La prima prova scritta di italiano sarà predisposta su base nazionale, con sette tracce con tre diverse tipologie: analisi e interpretazione del testo letterario, analisi e produzione di un testo argomentativo, riflessione critica di carattere espositivo-argomentativo su tematiche di attualità. Il 23 giugno si proseguirà con la seconda prova scritta, diversa per ciascun indirizzo, che avrà per oggetto una sola disciplina tra quelle caratterizzanti il percorso di studi. La seconda prova sarà predisposta dalle singole commissioni d’esame, per consentire una maggiore aderenza a quanto effettivamente svolto dalla classe e tenendo conto del percorso svolto dagli studenti in questi anni caratterizzati dalla pandemia. È previsto, poi, il colloquio, che si aprirà con l’analisi di un materiale scelto dalla commissione (un testo, un documento, un problema, un progetto) che sarà sottoposto al candidato. Nel corso del colloquio il candidato dovrà dimostrare di aver acquisito i contenuti e i metodi propri delle singole discipline e di aver maturato le competenze di educazione civica; analizzerà poi, con una breve relazione o un lavoro multimediale, le esperienze fatte nell’ambito dei Percorsi per le competenze trasversali e l’orientamento. La commissione sarà composta da sei commissari interni e un presidente esterno. La valutazione finale resta in centesimi. 

L'esame del primo ciclo

Anche per l'esame di terza media (primo ciclo) è previsto il ritorno degli scritti: una di italiano e una relativa alle competenze logico-matematiche, e un colloquio, nel corso del quale saranno accertate anche le competenze relative alla lingua inglese, alla seconda lingua comunitaria e all’insegnamento dell’educazione civica.  La votazione finale resta in decimi.
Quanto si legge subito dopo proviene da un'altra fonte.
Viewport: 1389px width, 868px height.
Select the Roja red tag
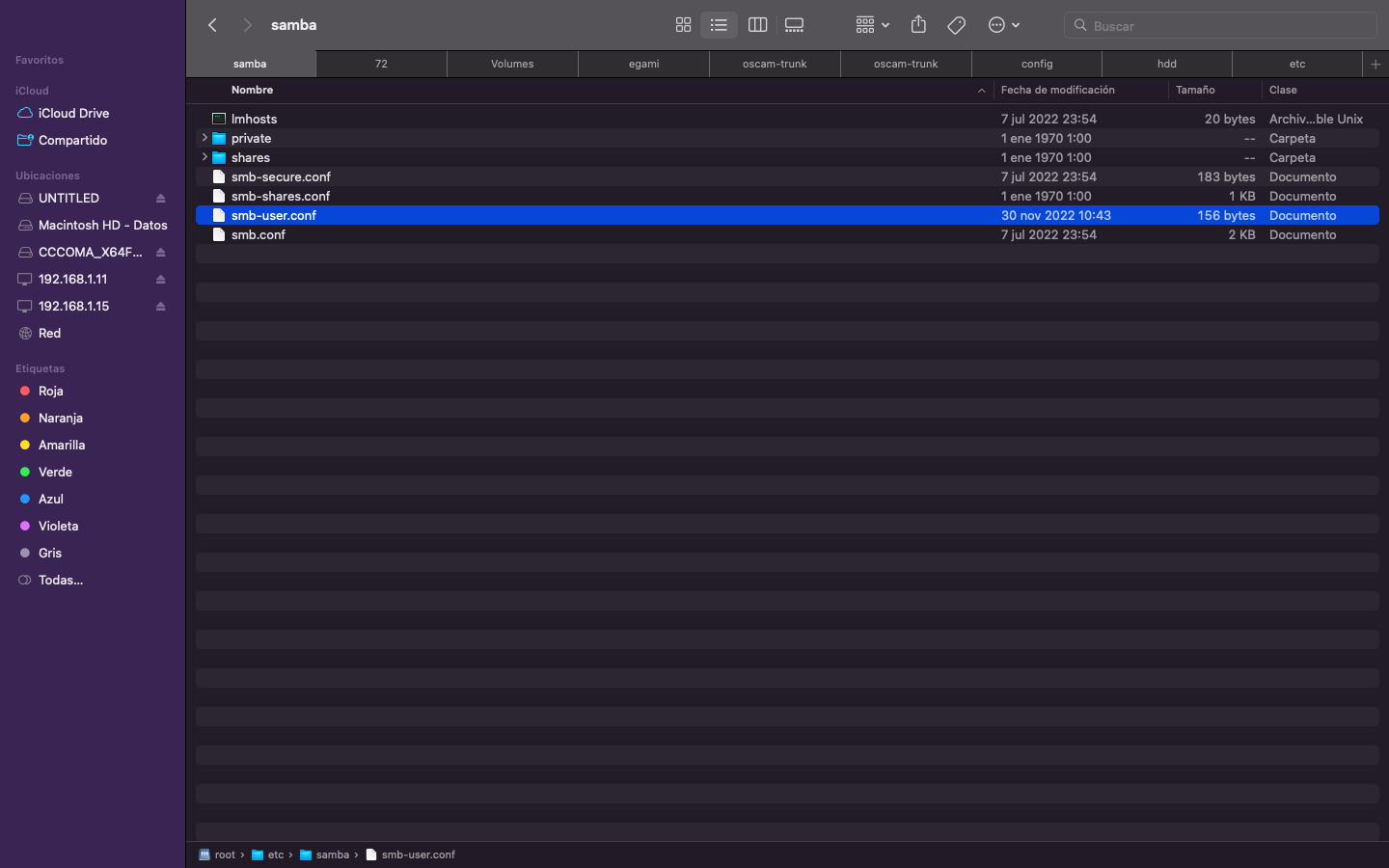coord(50,391)
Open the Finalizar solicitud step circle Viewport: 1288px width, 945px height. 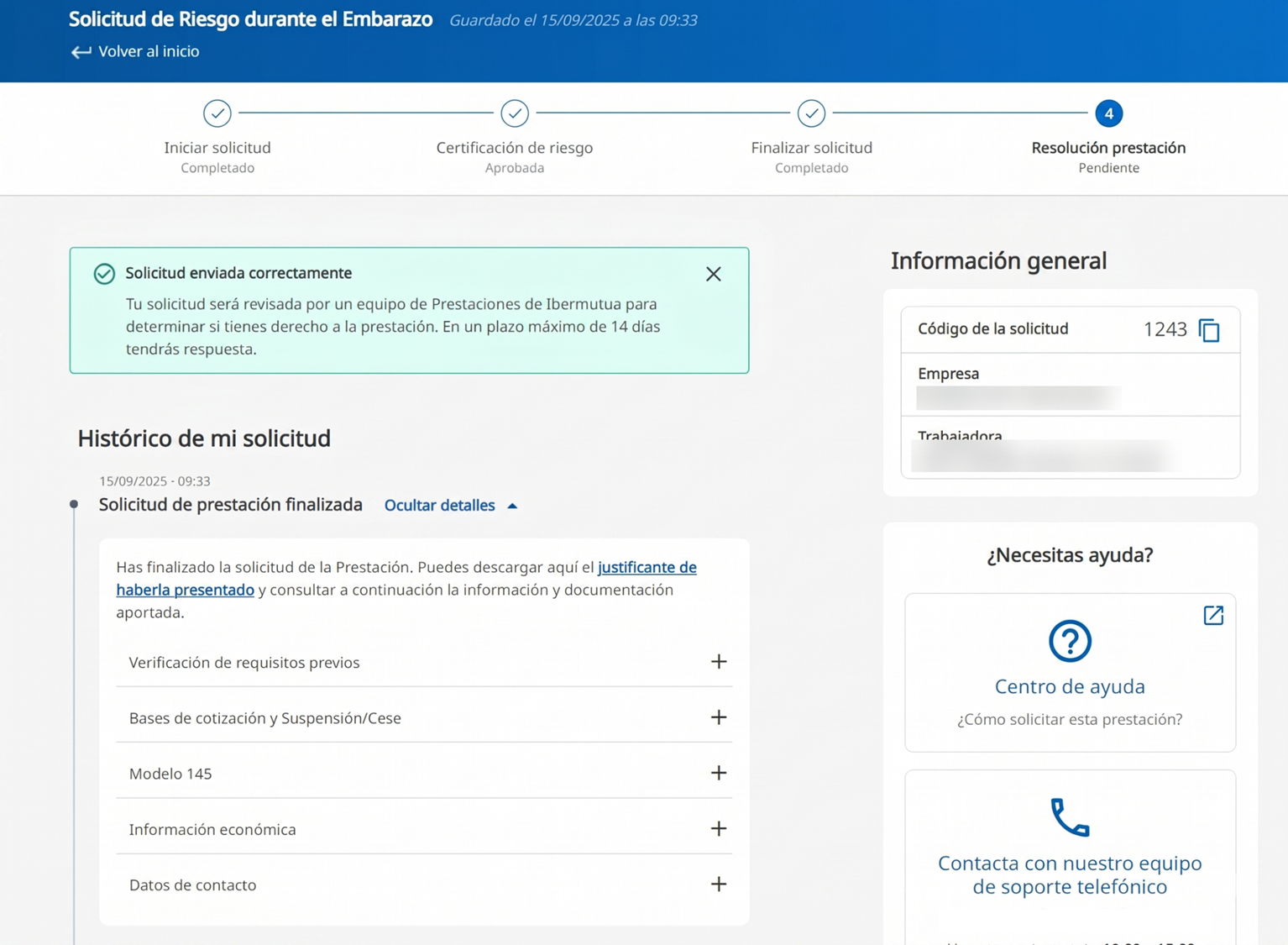point(811,113)
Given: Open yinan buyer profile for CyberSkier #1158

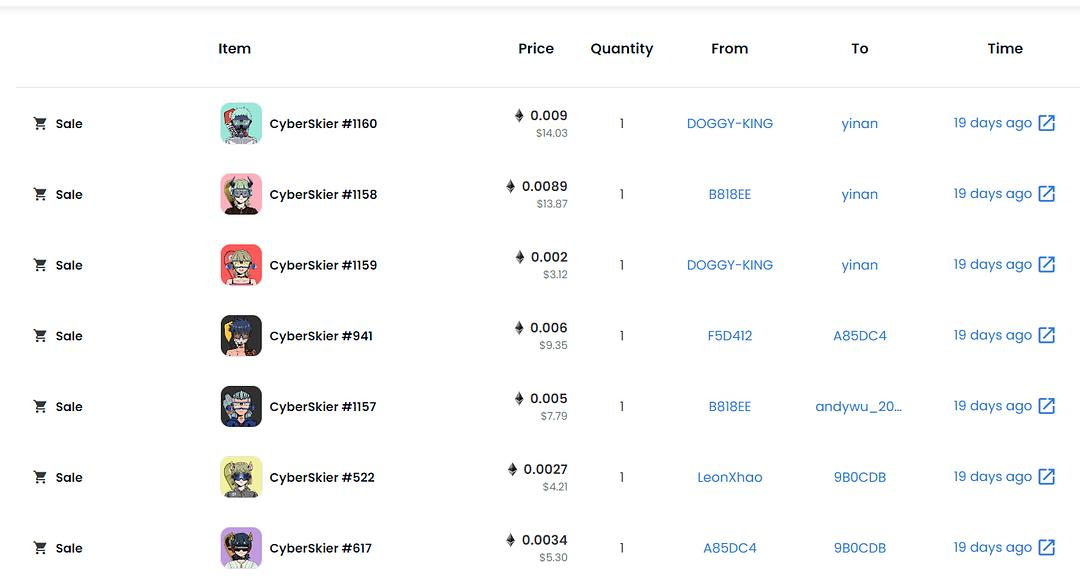Looking at the screenshot, I should pos(859,194).
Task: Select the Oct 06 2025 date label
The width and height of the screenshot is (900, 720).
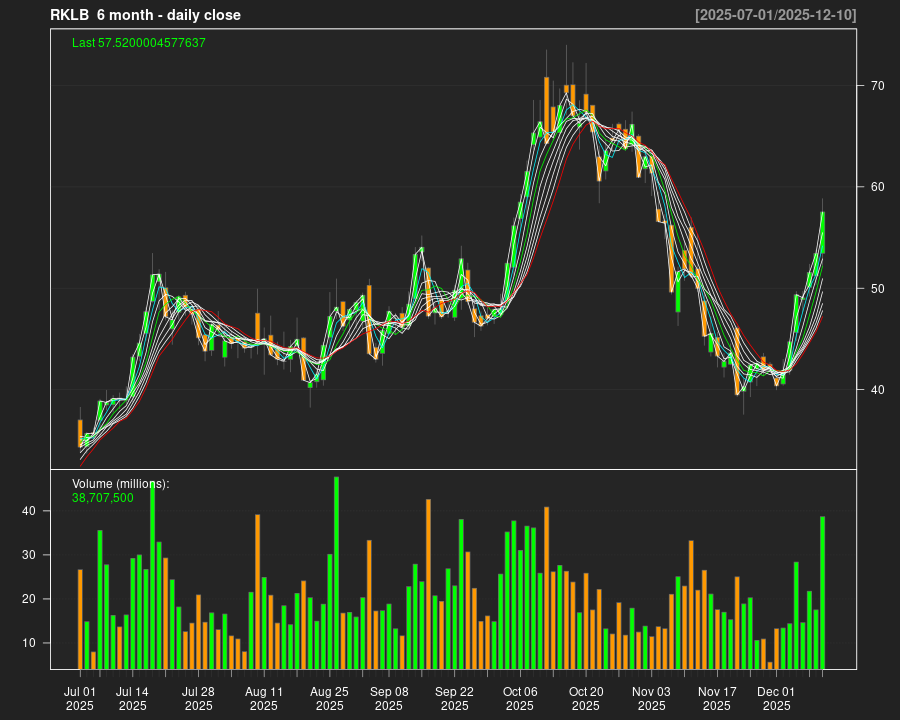Action: (520, 698)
Si potrà ottenere la lode, con deliberazione all’unanimità della Commissione.  Per quanto riguarda l’ammissione all’Esame, la partecipazione alle prove nazionali Invalsi, che comunque si terranno, non sarà requisito di accesso. L’Esame si svolgerà in presenza, nel periodo compreso tra il termine delle lezioni e il 30 giugno 2022.  
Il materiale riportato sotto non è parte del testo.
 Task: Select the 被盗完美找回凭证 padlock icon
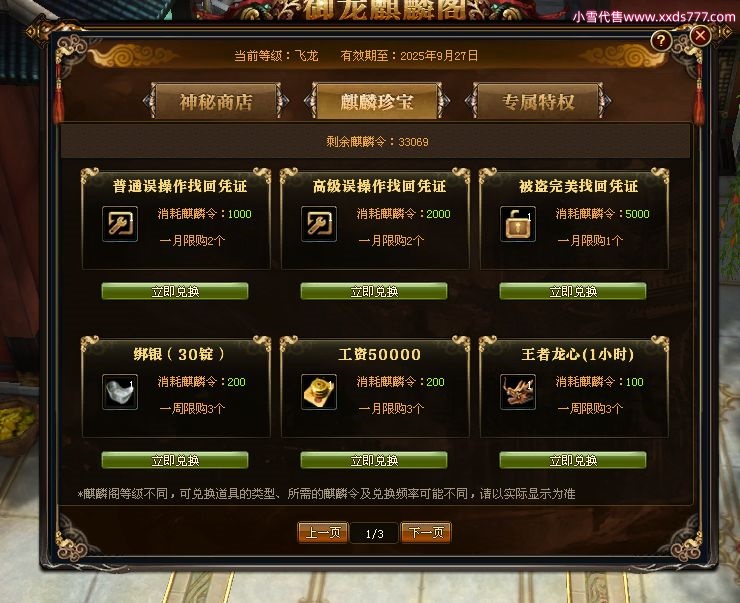click(518, 224)
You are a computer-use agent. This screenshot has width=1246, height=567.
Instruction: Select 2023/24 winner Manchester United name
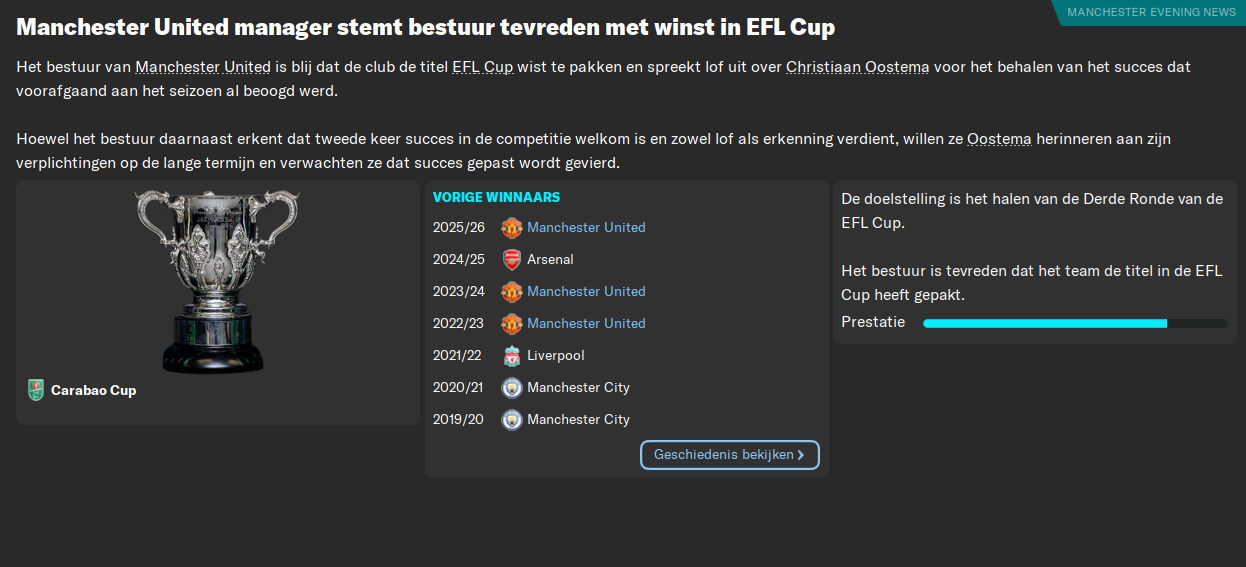coord(586,291)
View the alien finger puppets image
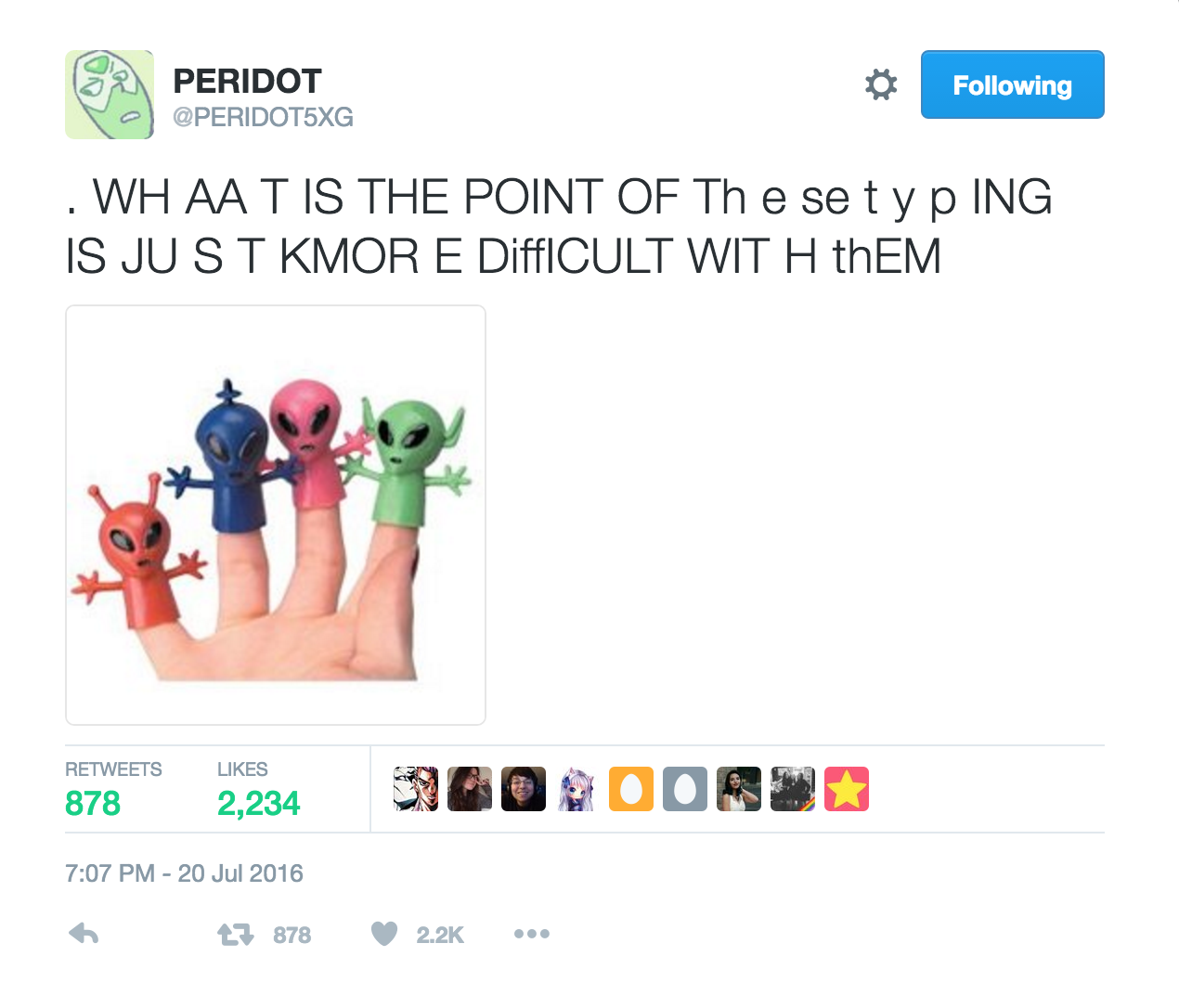 [x=276, y=515]

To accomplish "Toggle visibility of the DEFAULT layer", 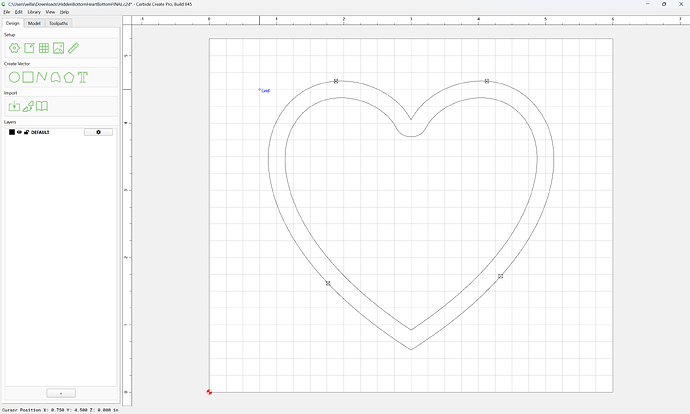I will (19, 132).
Il Ministro dell'Istruzione, Patrizio Bianchi, ha inviato le ordinanze sull'organizzazione e le modalità di svolgimento dell'esame al Consiglio superiore della Pubblica Istruzione (Cspi), per il parere; terminato l’iter amministrativo, saranno poi trasmesse alle competenti commissioni parlamentari, come previsto dall’ultima legge di bilancio.

 

Parla il Ministro dell'Istruzione

«Le scelte di oggi - dichiara il Ministro Bianchi - rientrano nel percorso di progressivo ritorno alla normalità che stiamo realizzando. Non siamo ancora fuori dalla pandemia, ma già quest’anno, grazie ai vaccini e alle misure di sicurezza decise dal governo, abbiamo garantito una maggiore continuità della scuola in presenza, fin dal primo giorno. Abbiamo tenuto conto, come era giusto fare, degli ultimi due anni vissuti dai nostri ragazzi. Per questo, ad esempio, nel secondo ciclo, affidiamo la seconda prova scritta alle commissioni interne, che conoscono i percorsi personali degli studenti. Dobbiamo rimetterci in cammino verso la normalità e guardare al futuro, lavorare alla scuola che vogliamo costruire insieme».

 

Le prime reazioni

Ma l'annuncio, arrivato nel pomeriggio, ha già suscitato le prime proteste, con la forte opposizione della Rete Studenti: «Come se non avessimo passato gli ultimi due anni in pandemia, come se non avessimo dovuto affrontare enormi e repentini cambiamenti, come se mesi e mesi di DaD, DDI, classi al 50% non contassero nulla, il Ministero avrebbe deciso di riportare l'esame di Stato quasi uguale a come si svolgeva prima del 2020 – fanno sapere attraverso i social – Non solo quindi reintroducendo la prima prova, ma addirittura chiedendo ai quinti di quest'anno di svolgere anche la seconda prova sulle materie d'indirizzo. Questa decisione sarebbe inaccettabile».